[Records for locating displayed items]
--*--

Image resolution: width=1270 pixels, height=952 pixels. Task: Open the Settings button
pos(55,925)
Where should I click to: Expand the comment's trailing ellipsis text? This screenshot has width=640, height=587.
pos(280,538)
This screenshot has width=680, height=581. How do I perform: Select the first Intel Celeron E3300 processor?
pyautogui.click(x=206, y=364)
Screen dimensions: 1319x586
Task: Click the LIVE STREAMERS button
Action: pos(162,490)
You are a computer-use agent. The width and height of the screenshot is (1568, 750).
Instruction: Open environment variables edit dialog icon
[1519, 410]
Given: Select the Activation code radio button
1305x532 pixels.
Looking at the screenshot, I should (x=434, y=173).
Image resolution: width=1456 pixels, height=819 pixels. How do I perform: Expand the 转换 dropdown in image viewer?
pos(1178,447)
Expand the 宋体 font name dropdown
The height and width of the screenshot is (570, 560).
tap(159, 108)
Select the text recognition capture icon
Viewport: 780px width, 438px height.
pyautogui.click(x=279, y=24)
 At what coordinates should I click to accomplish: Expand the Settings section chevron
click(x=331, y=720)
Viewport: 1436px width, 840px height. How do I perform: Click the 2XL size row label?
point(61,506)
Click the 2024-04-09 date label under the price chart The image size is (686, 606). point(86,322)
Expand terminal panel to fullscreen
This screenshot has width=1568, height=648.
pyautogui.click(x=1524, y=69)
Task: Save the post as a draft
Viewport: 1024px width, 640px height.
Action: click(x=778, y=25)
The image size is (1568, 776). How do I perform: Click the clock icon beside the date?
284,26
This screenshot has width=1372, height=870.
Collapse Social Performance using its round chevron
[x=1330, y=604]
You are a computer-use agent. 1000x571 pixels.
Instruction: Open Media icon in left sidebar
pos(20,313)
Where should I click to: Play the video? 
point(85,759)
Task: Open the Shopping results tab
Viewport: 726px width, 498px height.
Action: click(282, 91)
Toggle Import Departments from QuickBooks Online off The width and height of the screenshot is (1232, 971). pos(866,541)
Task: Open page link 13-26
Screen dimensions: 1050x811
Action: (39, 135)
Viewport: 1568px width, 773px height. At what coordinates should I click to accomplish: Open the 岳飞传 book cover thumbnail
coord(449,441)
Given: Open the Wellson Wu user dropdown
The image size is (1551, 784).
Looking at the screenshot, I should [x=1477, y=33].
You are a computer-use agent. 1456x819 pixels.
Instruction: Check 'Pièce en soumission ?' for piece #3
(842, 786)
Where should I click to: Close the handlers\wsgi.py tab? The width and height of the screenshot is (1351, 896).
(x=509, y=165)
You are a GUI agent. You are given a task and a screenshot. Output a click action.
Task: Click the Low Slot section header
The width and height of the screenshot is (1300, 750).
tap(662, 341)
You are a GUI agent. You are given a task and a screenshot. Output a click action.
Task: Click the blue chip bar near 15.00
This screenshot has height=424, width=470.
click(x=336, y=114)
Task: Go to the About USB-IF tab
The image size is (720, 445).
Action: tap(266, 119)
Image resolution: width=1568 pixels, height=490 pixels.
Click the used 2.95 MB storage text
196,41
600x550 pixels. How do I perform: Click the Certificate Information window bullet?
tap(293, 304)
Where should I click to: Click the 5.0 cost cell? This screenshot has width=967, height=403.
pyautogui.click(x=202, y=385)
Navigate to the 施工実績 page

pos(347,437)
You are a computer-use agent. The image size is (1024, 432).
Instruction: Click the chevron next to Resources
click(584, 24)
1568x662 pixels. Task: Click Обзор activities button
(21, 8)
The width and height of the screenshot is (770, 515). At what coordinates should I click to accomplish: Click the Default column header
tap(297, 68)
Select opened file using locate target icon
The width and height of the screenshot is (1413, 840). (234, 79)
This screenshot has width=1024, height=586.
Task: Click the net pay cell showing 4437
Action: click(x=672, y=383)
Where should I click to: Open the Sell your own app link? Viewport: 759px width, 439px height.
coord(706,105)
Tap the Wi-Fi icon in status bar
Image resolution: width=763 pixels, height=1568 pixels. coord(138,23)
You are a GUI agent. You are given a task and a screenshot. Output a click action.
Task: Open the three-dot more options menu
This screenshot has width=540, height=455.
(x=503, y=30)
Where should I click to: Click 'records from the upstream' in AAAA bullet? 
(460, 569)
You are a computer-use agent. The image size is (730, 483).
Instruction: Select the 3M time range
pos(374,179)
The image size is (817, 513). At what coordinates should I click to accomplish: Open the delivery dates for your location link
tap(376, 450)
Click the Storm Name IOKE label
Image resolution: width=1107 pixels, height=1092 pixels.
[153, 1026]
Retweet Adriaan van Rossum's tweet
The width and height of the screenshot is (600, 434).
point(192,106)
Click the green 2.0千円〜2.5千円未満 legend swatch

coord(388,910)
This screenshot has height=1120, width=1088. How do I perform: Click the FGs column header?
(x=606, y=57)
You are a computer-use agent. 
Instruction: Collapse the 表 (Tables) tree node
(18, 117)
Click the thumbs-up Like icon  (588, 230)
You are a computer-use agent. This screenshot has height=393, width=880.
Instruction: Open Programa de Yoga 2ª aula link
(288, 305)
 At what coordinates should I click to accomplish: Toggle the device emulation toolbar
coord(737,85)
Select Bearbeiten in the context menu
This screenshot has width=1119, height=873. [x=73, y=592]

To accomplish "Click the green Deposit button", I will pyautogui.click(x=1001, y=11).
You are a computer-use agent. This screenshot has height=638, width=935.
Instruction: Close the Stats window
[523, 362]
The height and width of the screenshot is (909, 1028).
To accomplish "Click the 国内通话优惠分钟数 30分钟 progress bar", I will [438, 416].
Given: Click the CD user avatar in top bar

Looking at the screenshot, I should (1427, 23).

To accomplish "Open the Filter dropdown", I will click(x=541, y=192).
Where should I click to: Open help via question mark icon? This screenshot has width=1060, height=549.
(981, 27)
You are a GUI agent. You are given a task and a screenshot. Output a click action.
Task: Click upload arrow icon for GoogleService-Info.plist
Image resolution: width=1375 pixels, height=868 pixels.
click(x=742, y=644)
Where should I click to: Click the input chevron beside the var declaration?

--*--

#### Problem
Write out all of the records again, replacing each "computer-use agent" with "desktop assistant" and leaving everything else unchanged.

#### Written response
Image resolution: width=1270 pixels, height=952 pixels. Task: Open the Settings button
pos(55,925)
Where should I click to: Expand the comment's trailing ellipsis text? This screenshot has width=640, height=587.
pos(280,538)
This screenshot has width=680, height=581. How do I perform: Select the first Intel Celeron E3300 processor?
pyautogui.click(x=206, y=364)
Screen dimensions: 1319x586
Task: Click the LIVE STREAMERS button
Action: pos(162,490)
You are a desktop assistant. The width and height of the screenshot is (1568, 750).
Instruction: Open environment variables edit dialog icon
[1519, 410]
Given: Select the Activation code radio button
1305x532 pixels.
Looking at the screenshot, I should (x=434, y=173).
Image resolution: width=1456 pixels, height=819 pixels. How do I perform: Expand the 转换 dropdown in image viewer?
pos(1178,447)
Expand the 宋体 font name dropdown
The height and width of the screenshot is (570, 560).
tap(159, 108)
Select the text recognition capture icon
Viewport: 780px width, 438px height.
pyautogui.click(x=279, y=24)
 At what coordinates should I click to accomplish: Expand the Settings section chevron
click(x=331, y=720)
Viewport: 1436px width, 840px height. How do I perform: Click the 2XL size row label?
point(61,506)
Click the 2024-04-09 date label under the price chart The image size is (686, 606). point(86,322)
Expand terminal panel to fullscreen
This screenshot has width=1568, height=648.
pyautogui.click(x=1524, y=69)
Task: Save the post as a draft
Viewport: 1024px width, 640px height.
Action: click(x=778, y=25)
The image size is (1568, 776). How do I perform: Click the clock icon beside the date?
284,26
This screenshot has width=1372, height=870.
Collapse Social Performance using its round chevron
[x=1330, y=604]
You are a desktop assistant. 1000x571 pixels.
Instruction: Open Media icon in left sidebar
pos(20,313)
Where should I click to: Play the video? 
point(85,759)
Task: Open the Shopping results tab
Viewport: 726px width, 498px height.
Action: click(282, 91)
Toggle Import Departments from QuickBooks Online off The width and height of the screenshot is (1232, 971). pos(866,541)
Task: Open page link 13-26
Screen dimensions: 1050x811
Action: (39, 135)
Viewport: 1568px width, 773px height. At what coordinates should I click to accomplish: Open the 岳飞传 book cover thumbnail
coord(449,441)
Given: Open the Wellson Wu user dropdown
The image size is (1551, 784).
Looking at the screenshot, I should [x=1477, y=33].
You are a desktop assistant. 1456x819 pixels.
Instruction: Check 'Pièce en soumission ?' for piece #3
(842, 786)
Where should I click to: Close the handlers\wsgi.py tab? The width and height of the screenshot is (1351, 896).
(x=509, y=165)
You are a GUI agent. You are given a task and a screenshot. Output a click action.
Task: Click the Low Slot section header
The width and height of the screenshot is (1300, 750).
tap(662, 341)
You are a GUI agent. You are given a task and a screenshot. Output a click action.
Task: Click the blue chip bar near 15.00
This screenshot has height=424, width=470.
click(x=336, y=114)
Task: Go to the About USB-IF tab
The image size is (720, 445).
Action: tap(266, 119)
Image resolution: width=1568 pixels, height=490 pixels.
Click the used 2.95 MB storage text
196,41
600x550 pixels. How do I perform: Click the Certificate Information window bullet?
tap(293, 304)
Where should I click to: Click the 5.0 cost cell? This screenshot has width=967, height=403.
pyautogui.click(x=202, y=385)
Navigate to the 施工実績 page

pos(347,437)
You are a desktop assistant. The image size is (1024, 432).
Instruction: Click the chevron next to Resources
click(584, 24)
1568x662 pixels. Task: Click Обзор activities button
(21, 8)
The width and height of the screenshot is (770, 515). At what coordinates should I click to accomplish: Click the Default column header
tap(297, 68)
Select opened file using locate target icon
The width and height of the screenshot is (1413, 840). (234, 79)
This screenshot has width=1024, height=586.
Task: Click the net pay cell showing 4437
Action: click(x=672, y=383)
Where should I click to: Open the Sell your own app link? Viewport: 759px width, 439px height.
coord(706,105)
Tap the Wi-Fi icon in status bar
Image resolution: width=763 pixels, height=1568 pixels. coord(138,23)
You are a GUI agent. You are given a task and a screenshot. Output a click action.
Task: Open the three-dot more options menu
This screenshot has width=540, height=455.
(x=503, y=30)
Where should I click to: Click 'records from the upstream' in AAAA bullet? 
(460, 569)
You are a desktop assistant. The image size is (730, 483).
Instruction: Select the 3M time range
pos(374,179)
The image size is (817, 513). At what coordinates should I click to accomplish: Open the delivery dates for your location link
tap(376, 450)
Click the Storm Name IOKE label
Image resolution: width=1107 pixels, height=1092 pixels.
[153, 1026]
Retweet Adriaan van Rossum's tweet
The width and height of the screenshot is (600, 434).
point(192,106)
Click the green 2.0千円〜2.5千円未満 legend swatch

coord(388,910)
This screenshot has height=1120, width=1088. How do I perform: Click the FGs column header?
(x=606, y=57)
You are a desktop assistant. 
Instruction: Collapse the 表 (Tables) tree node
(18, 117)
Click the thumbs-up Like icon  (588, 230)
You are a desktop assistant. This screenshot has height=393, width=880.
Instruction: Open Programa de Yoga 2ª aula link
(288, 305)
 At what coordinates should I click to accomplish: Toggle the device emulation toolbar
coord(737,85)
Select Bearbeiten in the context menu
This screenshot has width=1119, height=873. [x=73, y=592]

To accomplish "Click the green Deposit button", I will pyautogui.click(x=1001, y=11).
You are a desktop assistant. This screenshot has height=638, width=935.
Instruction: Close the Stats window
[523, 362]
The height and width of the screenshot is (909, 1028).
To accomplish "Click the 国内通话优惠分钟数 30分钟 progress bar", I will [438, 416].
Given: Click the CD user avatar in top bar

Looking at the screenshot, I should (1427, 23).

To accomplish "Open the Filter dropdown", I will click(x=541, y=192).
Where should I click to: Open help via question mark icon? This screenshot has width=1060, height=549.
(981, 27)
You are a GUI agent. You are given a task and a screenshot. Output a click action.
Task: Click upload arrow icon for GoogleService-Info.plist
Image resolution: width=1375 pixels, height=868 pixels.
click(x=742, y=644)
Where should I click to: Click the input chevron beside the var declaration?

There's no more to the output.